### REQUIRED ACTION
Reproduce each line below without any alteration.

----- EXERCISE DATA -----

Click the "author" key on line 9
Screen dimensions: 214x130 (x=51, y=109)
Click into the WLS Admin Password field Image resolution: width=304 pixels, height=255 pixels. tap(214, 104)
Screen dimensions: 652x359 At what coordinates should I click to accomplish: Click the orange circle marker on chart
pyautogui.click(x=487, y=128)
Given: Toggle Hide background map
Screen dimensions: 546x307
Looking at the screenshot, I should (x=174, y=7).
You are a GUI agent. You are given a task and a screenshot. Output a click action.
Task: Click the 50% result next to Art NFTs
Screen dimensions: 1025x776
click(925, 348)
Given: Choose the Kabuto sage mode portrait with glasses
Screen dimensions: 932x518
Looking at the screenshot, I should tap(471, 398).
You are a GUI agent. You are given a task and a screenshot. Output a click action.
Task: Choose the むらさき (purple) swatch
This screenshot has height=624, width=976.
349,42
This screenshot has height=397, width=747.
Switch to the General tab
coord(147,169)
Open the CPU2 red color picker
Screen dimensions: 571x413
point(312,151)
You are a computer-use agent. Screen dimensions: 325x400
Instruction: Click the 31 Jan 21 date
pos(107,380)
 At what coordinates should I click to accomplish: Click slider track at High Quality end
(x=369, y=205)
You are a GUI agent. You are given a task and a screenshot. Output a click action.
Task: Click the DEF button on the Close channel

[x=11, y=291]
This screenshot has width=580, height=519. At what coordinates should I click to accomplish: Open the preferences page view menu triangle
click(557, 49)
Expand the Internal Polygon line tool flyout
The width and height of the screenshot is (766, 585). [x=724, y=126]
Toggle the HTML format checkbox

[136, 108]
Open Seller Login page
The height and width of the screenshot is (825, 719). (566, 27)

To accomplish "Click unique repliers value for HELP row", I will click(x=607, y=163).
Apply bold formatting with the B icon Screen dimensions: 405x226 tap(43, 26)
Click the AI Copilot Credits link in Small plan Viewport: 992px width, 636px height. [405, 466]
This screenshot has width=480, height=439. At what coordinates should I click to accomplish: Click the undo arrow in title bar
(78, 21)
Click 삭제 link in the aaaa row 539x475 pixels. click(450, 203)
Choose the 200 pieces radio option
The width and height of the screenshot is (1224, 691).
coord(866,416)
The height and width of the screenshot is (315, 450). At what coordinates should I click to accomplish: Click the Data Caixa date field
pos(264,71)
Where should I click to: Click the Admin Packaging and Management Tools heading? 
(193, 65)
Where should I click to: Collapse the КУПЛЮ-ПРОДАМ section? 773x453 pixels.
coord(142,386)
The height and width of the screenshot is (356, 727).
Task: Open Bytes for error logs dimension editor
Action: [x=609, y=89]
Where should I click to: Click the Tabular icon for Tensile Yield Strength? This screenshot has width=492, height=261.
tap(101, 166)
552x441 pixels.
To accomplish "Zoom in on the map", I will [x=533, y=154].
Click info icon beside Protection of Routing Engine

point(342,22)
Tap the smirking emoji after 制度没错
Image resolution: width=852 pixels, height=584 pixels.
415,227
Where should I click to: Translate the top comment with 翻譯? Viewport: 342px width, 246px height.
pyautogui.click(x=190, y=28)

-----

### SOLUTION FOR THIS EXERCISE
Click the "author" key on line 9
Screen dimensions: 214x130 (x=51, y=109)
Click into the WLS Admin Password field Image resolution: width=304 pixels, height=255 pixels. tap(214, 104)
Screen dimensions: 652x359 At what coordinates should I click to accomplish: Click the orange circle marker on chart
pyautogui.click(x=487, y=128)
Given: Toggle Hide background map
Screen dimensions: 546x307
Looking at the screenshot, I should (x=174, y=7).
You are a GUI agent. You are given a task and a screenshot. Output a click action.
Task: Click the 50% result next to Art NFTs
Screen dimensions: 1025x776
click(925, 348)
Given: Choose the Kabuto sage mode portrait with glasses
Screen dimensions: 932x518
Looking at the screenshot, I should tap(471, 398).
You are a GUI agent. You are given a task and a screenshot. Output a click action.
Task: Choose the むらさき (purple) swatch
This screenshot has height=624, width=976.
349,42
This screenshot has height=397, width=747.
Switch to the General tab
coord(147,169)
Open the CPU2 red color picker
Screen dimensions: 571x413
point(312,151)
You are a computer-use agent. Screen dimensions: 325x400
Instruction: Click the 31 Jan 21 date
pos(107,380)
 At what coordinates should I click to accomplish: Click slider track at High Quality end
(x=369, y=205)
You are a GUI agent. You are given a task and a screenshot. Output a click action.
Task: Click the DEF button on the Close channel

[x=11, y=291]
This screenshot has width=580, height=519. At what coordinates should I click to accomplish: Open the preferences page view menu triangle
click(557, 49)
Expand the Internal Polygon line tool flyout
The width and height of the screenshot is (766, 585). [x=724, y=126]
Toggle the HTML format checkbox

[136, 108]
Open Seller Login page
The height and width of the screenshot is (825, 719). (566, 27)

To accomplish "Click unique repliers value for HELP row", I will click(x=607, y=163).
Apply bold formatting with the B icon Screen dimensions: 405x226 tap(43, 26)
Click the AI Copilot Credits link in Small plan Viewport: 992px width, 636px height. [405, 466]
This screenshot has width=480, height=439. At what coordinates should I click to accomplish: Click the undo arrow in title bar
(78, 21)
Click 삭제 link in the aaaa row 539x475 pixels. click(450, 203)
Choose the 200 pieces radio option
The width and height of the screenshot is (1224, 691).
coord(866,416)
The height and width of the screenshot is (315, 450). At what coordinates should I click to accomplish: Click the Data Caixa date field
pos(264,71)
Where should I click to: Click the Admin Packaging and Management Tools heading? 
(193, 65)
Where should I click to: Collapse the КУПЛЮ-ПРОДАМ section? 773x453 pixels.
coord(142,386)
The height and width of the screenshot is (356, 727).
Task: Open Bytes for error logs dimension editor
Action: [x=609, y=89]
Where should I click to: Click the Tabular icon for Tensile Yield Strength? This screenshot has width=492, height=261.
tap(101, 166)
552x441 pixels.
To accomplish "Zoom in on the map", I will [x=533, y=154].
Click info icon beside Protection of Routing Engine

point(342,22)
Tap the smirking emoji after 制度没错
Image resolution: width=852 pixels, height=584 pixels.
415,227
Where should I click to: Translate the top comment with 翻譯? Viewport: 342px width, 246px height.
pyautogui.click(x=190, y=28)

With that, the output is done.